-- To do --
• 1. Repeat the stock market passage word for word, starting with "Have you ever" and going on through "rational adults would.".
• 2. What comes next in the stock market passage after its final sentence? Write the continuation.

Have you ever seen little kids swimming even after their lips turn blue and their teeth are chattering? They eventually come out of the water, but long after rational adults would.

Welcome to the U.S. stock market. Stock valuations are the highest they have been since the tech bubble, with valuations rising 25 percent over the last three years, yet the kids aren't even making waves.

In fact, the Dow rose every single month in 2017 and the MSCI All Country World Index has not dropped more than 5 percent for the longest period since its inception.

When kids got cold swimming at a public pool, they would race into the warmth of the hot tub before plunging back to play. International stocks, which by almost every measure are less expensive than U.S. stocks, may be that hot tub. But you can't stay in there forever, either.

So is it time to grab a towel and get out of the market? The problem with trying to time the broad market is that expensive stocks can get more expensive for a while. Getting too conservative too early can be as costly as being too aggressive too late.

It's time to get out of stocks if you know you are going to be needing the money in the next two to three years. This means if you have direct expenses coming up that are not likely to be delayed — college costs, cash to replace earnings when you retire, charity or other short-term expenses — sell stocks to set aside money for this.

-- Data provided --
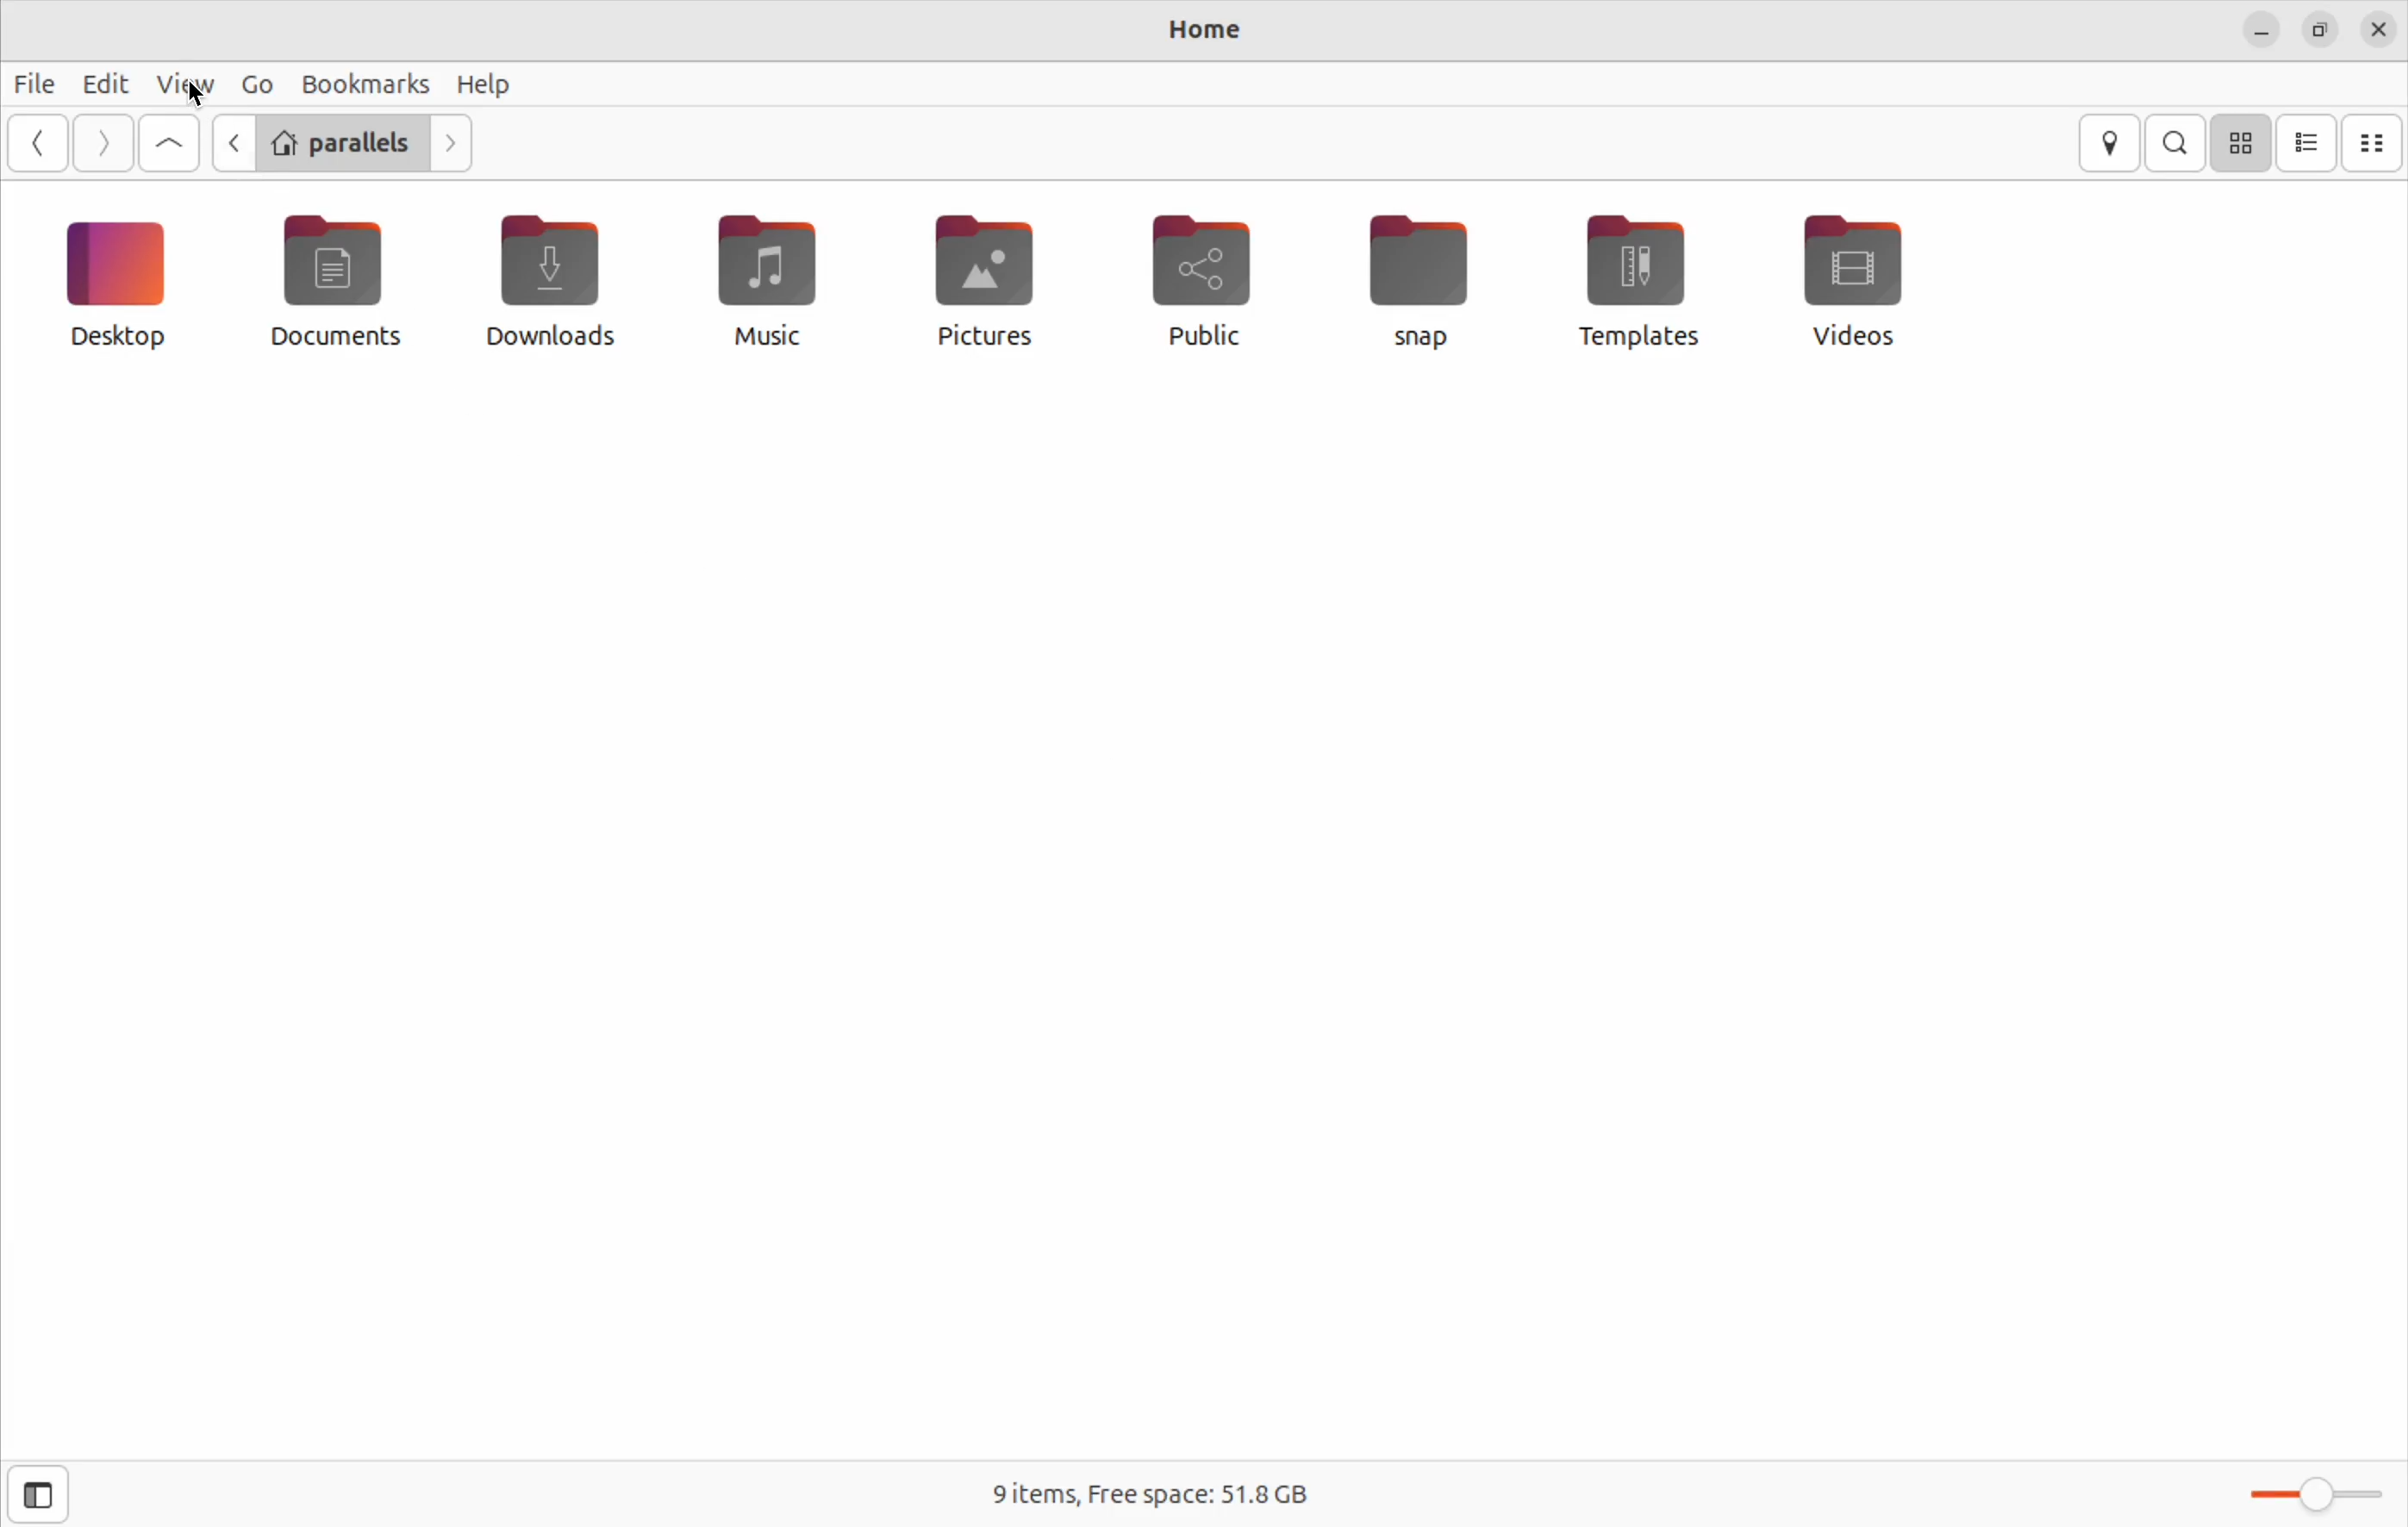 The width and height of the screenshot is (2408, 1527). What do you see at coordinates (2260, 32) in the screenshot?
I see `minimize` at bounding box center [2260, 32].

-- Solved problems --
• 1.
Have you ever seen little kids swimming even after their lips turn blue and their teeth are chattering? They eventually come out of the water, but long after rational adults would.

• 2.
Investing is rewarding over longer periods of time because of time and compound interest (your interest earning interest). If you need the money quickly, you have neither of those working for you. You have moved from investing to gambling. Then I can promise you that if the markets continue to advance, you will come up with reasons why you can keep your short-term money invested.

But even if it ends up working for you, short-term investing was simply a bad decision with a good result. Investing when you really need the cash is like swimming during lightning. You might not get struck if you keep swimming, but why risk it?

If you are invested for the long-term, though, it doesn't mean you should never make changes. Make sure that your investments are in a variety of categories — large and small stocks, U.S. and foreign stocks, and bonds.

Bonds look like a lousy investment in this current environment of potentially rising interest rates, but you should be using them defensively — short term, safe bonds that you will sell and reinvest in stocks if the market falls. Determine the allocation ratio with which you feel comfortable and rebalance back to that. You can even look at some asset allocation funds (not target date funds) that will automatically do this for you. Don't make a complex investing decision be one extreme or the other. Aim for moderation.

If you have come into cash from an inheritance, bonus, or sale of a business, don't simply jump into the pool. Gradually get your feet wet by setting up a periodic investment plan. We like to think about date and price triggers for investing.

For example, invest a certain percentage of your cash every four weeks and every time the market falls by 3 percent. Date triggers mean that you won't miss investing if the market doesn't correct and price triggers mean that you will get better pricing if the market falls or bounces around. This allows you to test and gradually get used to the water rather than experience the shock of jumping in.

If your life expectancy is compromised and you have stock outside of your retirement plans that has appreciated a great deal, you should rarely sell it. If you die with an asset that has grown in value, your heirs get a step-up in basis. This means that they can sell that stock and not pay capital gains.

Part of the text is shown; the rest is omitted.